Dijelaskannya juga, sebelumnya Mahasiswa UGM Yogyakarta bersama BPBD
Provinsi Jateng dan Kabupaten, telah memasang EWS (Early Warning System) di
tiga tempat berbeda pasca kejadian tersebut, yaitu berlokasi di Bukit Labuan
Bulan (mahkota longsoran) dan Dusun Jojogan untuk mendeteksi pergerakan tanah,
sedangkan di Dusun Nangka Gede akan berbunyi apabila curah hujan lebat.
“Sirine EWS akan berbunyi jika terjadi pergerakan tanah di Labuan Bulan.

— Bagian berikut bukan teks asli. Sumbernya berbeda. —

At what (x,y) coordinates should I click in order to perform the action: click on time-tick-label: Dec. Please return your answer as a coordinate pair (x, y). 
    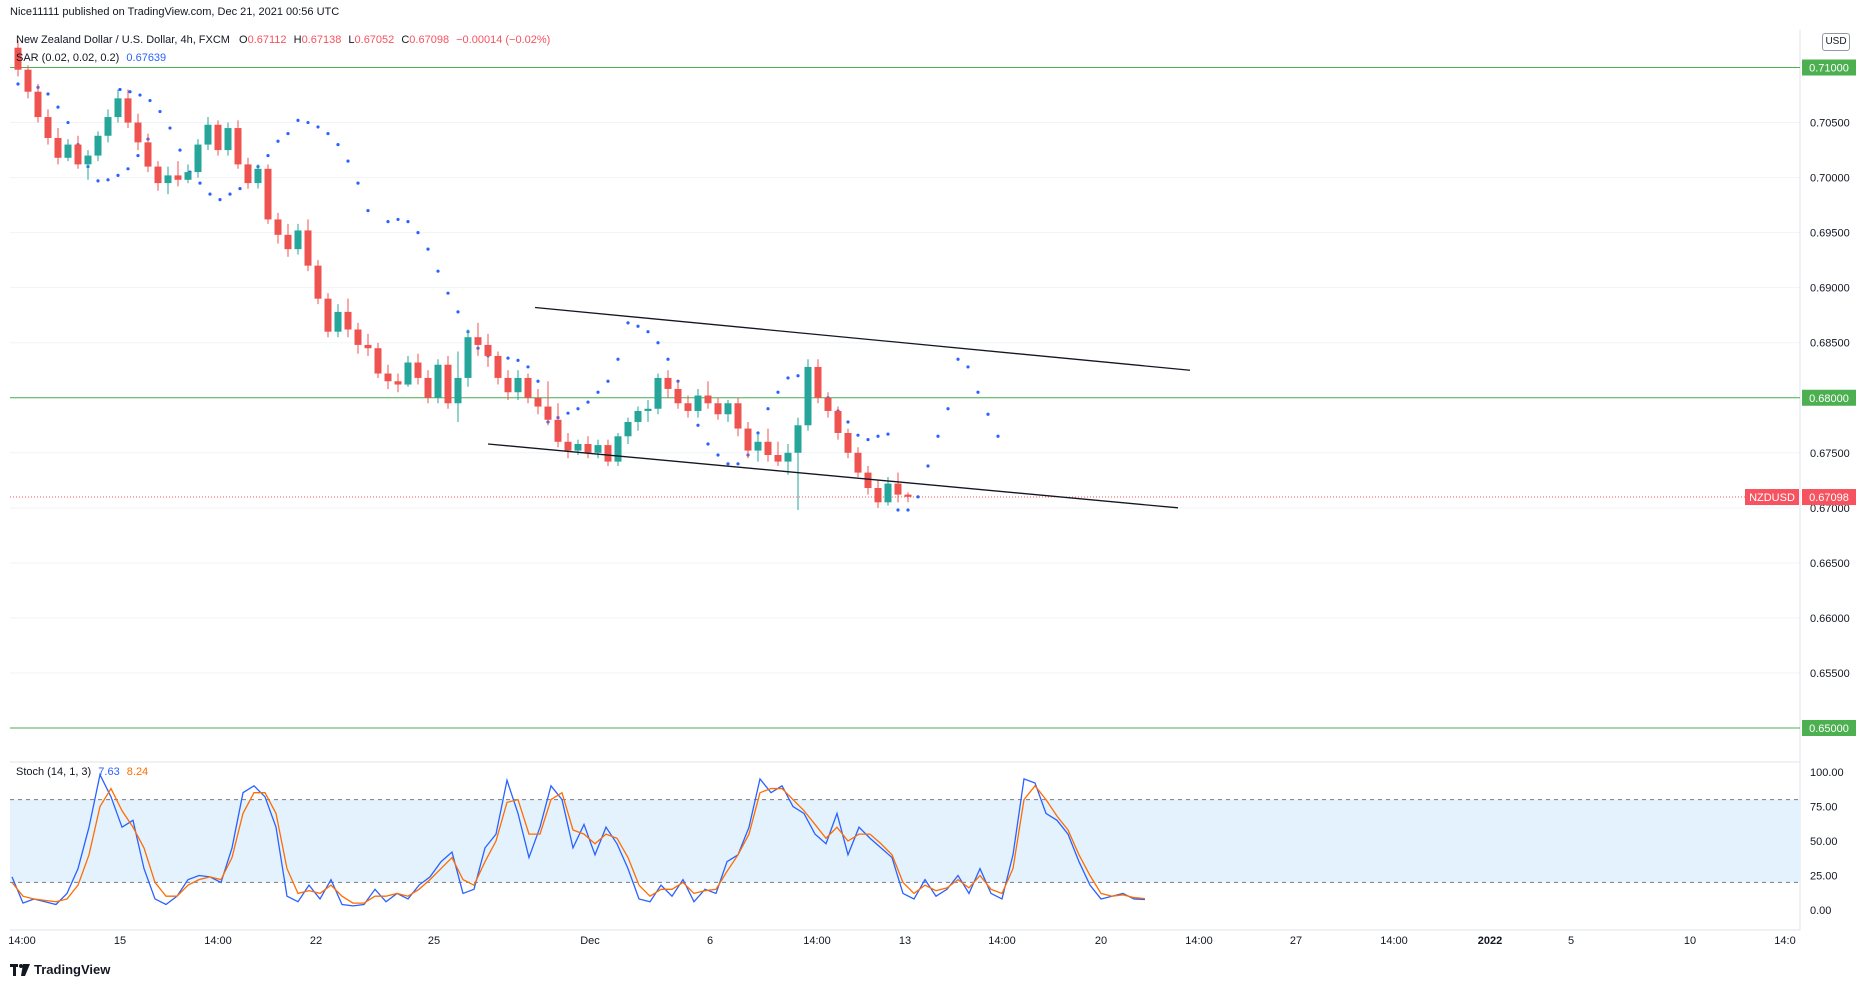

Selanjutnya apabila bukit tersebut longsor, dampaknya akan menuju ke Dusun
Jojogan, Cibuhun dan Nangka Gede. Jadi, warga kami bisa menjauh dari titik
rawan bencana lebih awal jika sirine di Nangka Gede berbunyi tanpa harus
menunggu bunyi alarm pergeseran tanah,” ungkapnya.
Di Jojogan sendiri, retakan ini lebarnya 30 centimeter dan panjang 10 meter
pada tebing setinggi 7 meter. Tujuh perumahan penduduk disini dengan 20 orang,
perlu meningkatkan kewaspadaan karena tanah mudah terlepas di sekitar mahkota
longsor lama, jika terlalu banyak menyerap air di puncak musim penghujan
Januari-Februari 2019. Pihaknya juga telah
memetakan jalur dan tempat evakuasi mulai dari Dusun Cibuhun ke Cinangka dengan
titik kumpul pertama di Balai Desa Pabuaran, sedangkan titik kumpul kedua
terletak di Masjid Nurul Huda Dusun/Desa Pasirpanjang. Untuk Helipad berada di
dua Lapangan Sepak Bola, yaitu Pasirpanjang dan Pabuaran.

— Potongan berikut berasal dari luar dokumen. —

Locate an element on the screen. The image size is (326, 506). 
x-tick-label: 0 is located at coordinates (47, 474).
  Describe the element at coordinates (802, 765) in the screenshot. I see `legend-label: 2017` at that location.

“Jika terjadi bencana kembali, untuk Dapur Umum (DU)
akan didirikan di Depan Kantor Desa Pasirpanjang dan Pabuaran, kedua tempat ini
kini juga berfungsi sebagai Posko Penanganan Bencana Alam. Untuk rujukan
penanganan medis terdekat yaitu Puskesmas Bentar Salem, RSUD Kecamatan Bumiayu
dan RSUD Majenang Kabupaten Cilacap. Sosialisasi bagi warga kedua warga desa
binaan ini sedang kami rencanakan secepatnya,” tutupnya. (Aan 0713).